_WORK ORDER_
The entries below should be transcribed exactly, every one of them.

(Data entries)
--------------------
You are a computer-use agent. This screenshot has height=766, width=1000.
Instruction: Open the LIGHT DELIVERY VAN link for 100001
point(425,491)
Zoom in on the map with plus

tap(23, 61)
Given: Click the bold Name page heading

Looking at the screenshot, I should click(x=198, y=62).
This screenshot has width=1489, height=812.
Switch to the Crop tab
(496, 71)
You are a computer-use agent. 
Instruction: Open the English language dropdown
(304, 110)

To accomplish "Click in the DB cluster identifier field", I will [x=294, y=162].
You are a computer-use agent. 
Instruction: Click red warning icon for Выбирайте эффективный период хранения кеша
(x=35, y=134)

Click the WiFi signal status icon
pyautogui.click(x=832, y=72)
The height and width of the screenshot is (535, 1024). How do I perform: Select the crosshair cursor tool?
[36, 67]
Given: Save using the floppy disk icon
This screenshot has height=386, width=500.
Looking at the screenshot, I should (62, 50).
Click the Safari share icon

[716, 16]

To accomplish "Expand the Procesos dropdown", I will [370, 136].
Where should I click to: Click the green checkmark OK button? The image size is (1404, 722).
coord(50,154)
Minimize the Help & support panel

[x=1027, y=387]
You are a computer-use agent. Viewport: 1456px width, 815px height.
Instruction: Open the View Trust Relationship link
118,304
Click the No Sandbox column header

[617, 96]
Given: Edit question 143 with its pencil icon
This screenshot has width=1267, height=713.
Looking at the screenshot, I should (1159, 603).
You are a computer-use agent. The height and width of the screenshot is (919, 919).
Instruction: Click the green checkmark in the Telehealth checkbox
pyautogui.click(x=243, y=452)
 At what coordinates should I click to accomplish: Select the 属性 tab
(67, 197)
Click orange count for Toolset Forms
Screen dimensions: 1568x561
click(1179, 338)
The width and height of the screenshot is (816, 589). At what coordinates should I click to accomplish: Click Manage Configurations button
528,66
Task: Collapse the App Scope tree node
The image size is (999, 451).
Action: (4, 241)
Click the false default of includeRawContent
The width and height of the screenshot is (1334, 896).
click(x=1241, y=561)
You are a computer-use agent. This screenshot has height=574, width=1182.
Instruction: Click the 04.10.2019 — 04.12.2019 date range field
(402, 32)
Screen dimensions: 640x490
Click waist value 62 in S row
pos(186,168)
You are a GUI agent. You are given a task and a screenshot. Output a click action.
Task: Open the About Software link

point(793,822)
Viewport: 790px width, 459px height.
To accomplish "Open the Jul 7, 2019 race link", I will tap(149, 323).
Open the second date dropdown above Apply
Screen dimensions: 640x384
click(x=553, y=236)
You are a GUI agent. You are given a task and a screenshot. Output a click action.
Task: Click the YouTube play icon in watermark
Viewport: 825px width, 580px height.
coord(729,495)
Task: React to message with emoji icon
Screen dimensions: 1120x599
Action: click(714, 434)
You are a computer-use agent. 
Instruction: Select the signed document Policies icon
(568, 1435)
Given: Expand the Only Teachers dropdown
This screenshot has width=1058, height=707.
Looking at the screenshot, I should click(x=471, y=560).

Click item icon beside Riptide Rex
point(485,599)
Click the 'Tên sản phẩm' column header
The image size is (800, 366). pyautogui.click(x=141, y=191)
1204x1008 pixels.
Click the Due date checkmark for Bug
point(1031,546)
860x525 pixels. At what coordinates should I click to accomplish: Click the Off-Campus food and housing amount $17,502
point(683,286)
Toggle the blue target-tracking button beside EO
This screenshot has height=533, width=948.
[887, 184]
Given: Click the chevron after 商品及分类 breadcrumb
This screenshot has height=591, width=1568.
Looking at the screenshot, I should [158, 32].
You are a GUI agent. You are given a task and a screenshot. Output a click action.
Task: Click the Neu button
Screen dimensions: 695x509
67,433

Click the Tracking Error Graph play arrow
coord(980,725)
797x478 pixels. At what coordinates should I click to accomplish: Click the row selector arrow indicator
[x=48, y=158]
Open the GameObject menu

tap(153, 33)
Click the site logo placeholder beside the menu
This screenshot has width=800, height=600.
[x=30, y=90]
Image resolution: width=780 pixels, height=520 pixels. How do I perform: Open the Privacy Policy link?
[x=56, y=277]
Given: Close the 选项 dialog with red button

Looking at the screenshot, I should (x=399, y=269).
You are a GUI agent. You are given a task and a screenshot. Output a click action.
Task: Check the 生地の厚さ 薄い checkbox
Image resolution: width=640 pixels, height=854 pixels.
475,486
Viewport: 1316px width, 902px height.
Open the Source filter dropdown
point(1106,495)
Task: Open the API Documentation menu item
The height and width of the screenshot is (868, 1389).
--------------------
_YOUR SOLUTION_
You are a computer-use agent. This screenshot has height=766, width=1000.
Instruction: Open the LIGHT DELIVERY VAN link for 100001
point(425,491)
Zoom in on the map with plus

tap(23, 61)
Given: Click the bold Name page heading

Looking at the screenshot, I should click(x=198, y=62).
This screenshot has width=1489, height=812.
Switch to the Crop tab
(496, 71)
You are a computer-use agent. 
Instruction: Open the English language dropdown
(304, 110)

To accomplish "Click in the DB cluster identifier field", I will [x=294, y=162].
You are a computer-use agent. 
Instruction: Click red warning icon for Выбирайте эффективный период хранения кеша
(x=35, y=134)

Click the WiFi signal status icon
pyautogui.click(x=832, y=72)
The height and width of the screenshot is (535, 1024). How do I perform: Select the crosshair cursor tool?
[36, 67]
Given: Save using the floppy disk icon
This screenshot has height=386, width=500.
Looking at the screenshot, I should (62, 50).
Click the Safari share icon

[716, 16]

To accomplish "Expand the Procesos dropdown", I will [370, 136].
Where should I click to: Click the green checkmark OK button? The image size is (1404, 722).
coord(50,154)
Minimize the Help & support panel

[x=1027, y=387]
You are a computer-use agent. Viewport: 1456px width, 815px height.
Instruction: Open the View Trust Relationship link
118,304
Click the No Sandbox column header

[617, 96]
Given: Edit question 143 with its pencil icon
This screenshot has width=1267, height=713.
Looking at the screenshot, I should (1159, 603).
You are a computer-use agent. The height and width of the screenshot is (919, 919).
Instruction: Click the green checkmark in the Telehealth checkbox
pyautogui.click(x=243, y=452)
 At what coordinates should I click to accomplish: Select the 属性 tab
(67, 197)
Click orange count for Toolset Forms
Screen dimensions: 1568x561
click(1179, 338)
The width and height of the screenshot is (816, 589). At what coordinates should I click to accomplish: Click Manage Configurations button
528,66
Task: Collapse the App Scope tree node
The image size is (999, 451).
Action: (4, 241)
Click the false default of includeRawContent
The width and height of the screenshot is (1334, 896).
click(x=1241, y=561)
You are a computer-use agent. This screenshot has height=574, width=1182.
Instruction: Click the 04.10.2019 — 04.12.2019 date range field
(402, 32)
Screen dimensions: 640x490
Click waist value 62 in S row
pos(186,168)
You are a GUI agent. You are given a task and a screenshot. Output a click action.
Task: Open the About Software link

point(793,822)
Viewport: 790px width, 459px height.
To accomplish "Open the Jul 7, 2019 race link", I will tap(149, 323).
Open the second date dropdown above Apply
Screen dimensions: 640x384
click(x=553, y=236)
You are a GUI agent. You are given a task and a screenshot. Output a click action.
Task: Click the YouTube play icon in watermark
Viewport: 825px width, 580px height.
coord(729,495)
Task: React to message with emoji icon
Screen dimensions: 1120x599
Action: click(714, 434)
You are a computer-use agent. 
Instruction: Select the signed document Policies icon
(568, 1435)
Given: Expand the Only Teachers dropdown
This screenshot has width=1058, height=707.
Looking at the screenshot, I should click(x=471, y=560).

Click item icon beside Riptide Rex
point(485,599)
Click the 'Tên sản phẩm' column header
The image size is (800, 366). pyautogui.click(x=141, y=191)
1204x1008 pixels.
Click the Due date checkmark for Bug
point(1031,546)
860x525 pixels. At what coordinates should I click to accomplish: Click the Off-Campus food and housing amount $17,502
point(683,286)
Toggle the blue target-tracking button beside EO
This screenshot has height=533, width=948.
[887, 184]
Given: Click the chevron after 商品及分类 breadcrumb
This screenshot has height=591, width=1568.
Looking at the screenshot, I should [158, 32].
You are a GUI agent. You are given a task and a screenshot. Output a click action.
Task: Click the Neu button
Screen dimensions: 695x509
67,433

Click the Tracking Error Graph play arrow
coord(980,725)
797x478 pixels. At what coordinates should I click to accomplish: Click the row selector arrow indicator
[x=48, y=158]
Open the GameObject menu

tap(153, 33)
Click the site logo placeholder beside the menu
This screenshot has width=800, height=600.
[x=30, y=90]
Image resolution: width=780 pixels, height=520 pixels. How do I perform: Open the Privacy Policy link?
[x=56, y=277]
Given: Close the 选项 dialog with red button

Looking at the screenshot, I should (x=399, y=269).
You are a GUI agent. You are given a task and a screenshot. Output a click action.
Task: Check the 生地の厚さ 薄い checkbox
Image resolution: width=640 pixels, height=854 pixels.
475,486
Viewport: 1316px width, 902px height.
Open the Source filter dropdown
point(1106,495)
Task: Open the API Documentation menu item
The height and width of the screenshot is (868, 1389).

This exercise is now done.